Exercise goal: The output has to be the full set of records, reproduced exactly, minus any picture.

Supplied data:
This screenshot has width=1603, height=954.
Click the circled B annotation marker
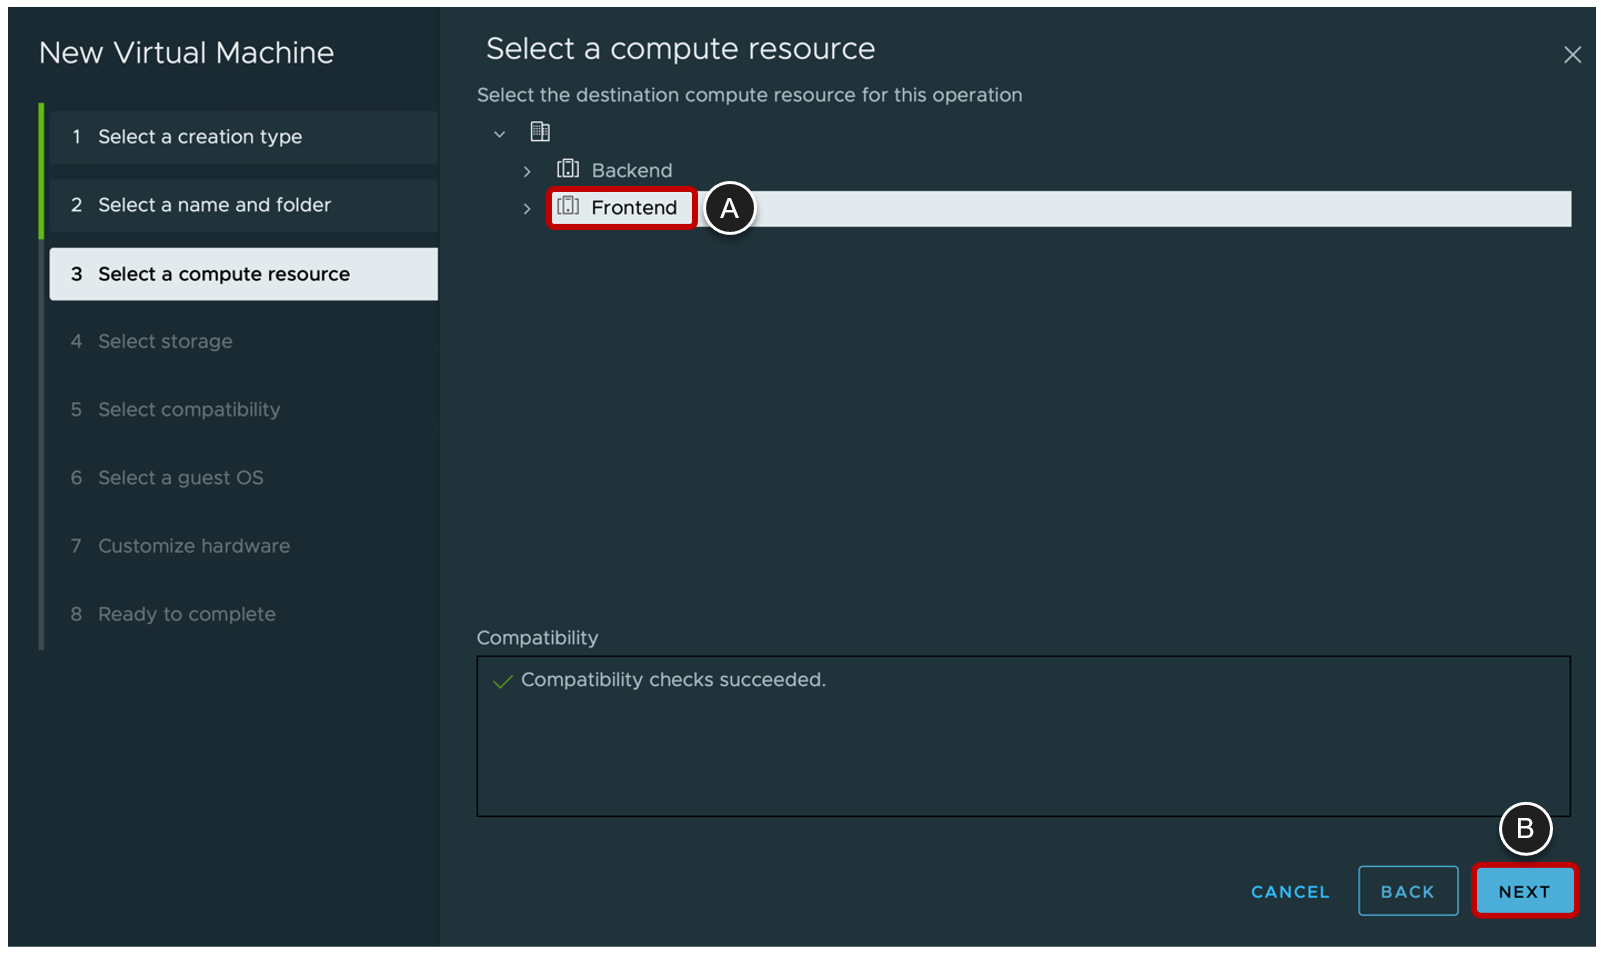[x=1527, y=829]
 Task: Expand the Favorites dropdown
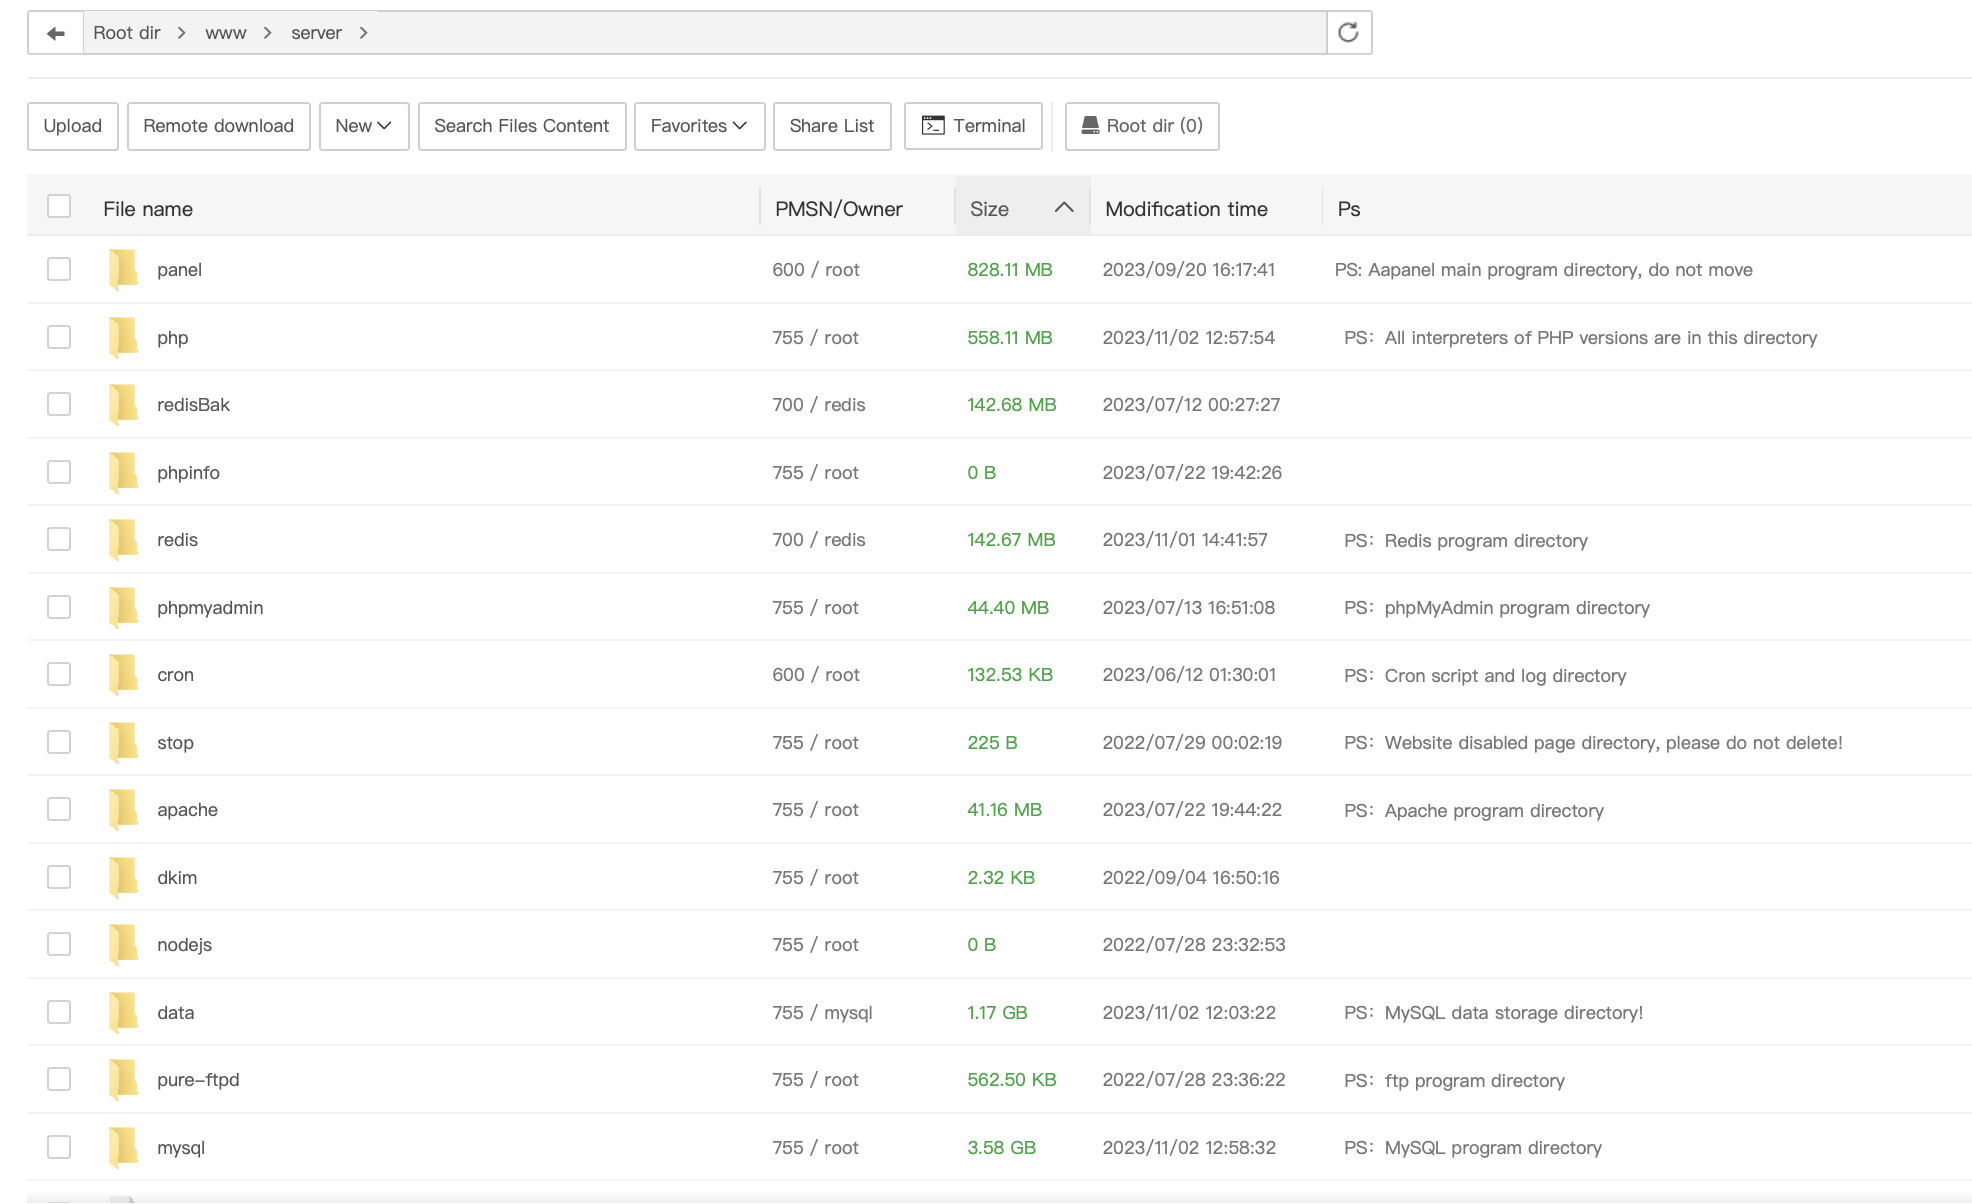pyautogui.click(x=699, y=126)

Answer space:
This screenshot has width=1603, height=954.
Click the circled B annotation marker
[x=1527, y=829]
 Task: Expand the Favorites dropdown
pyautogui.click(x=699, y=126)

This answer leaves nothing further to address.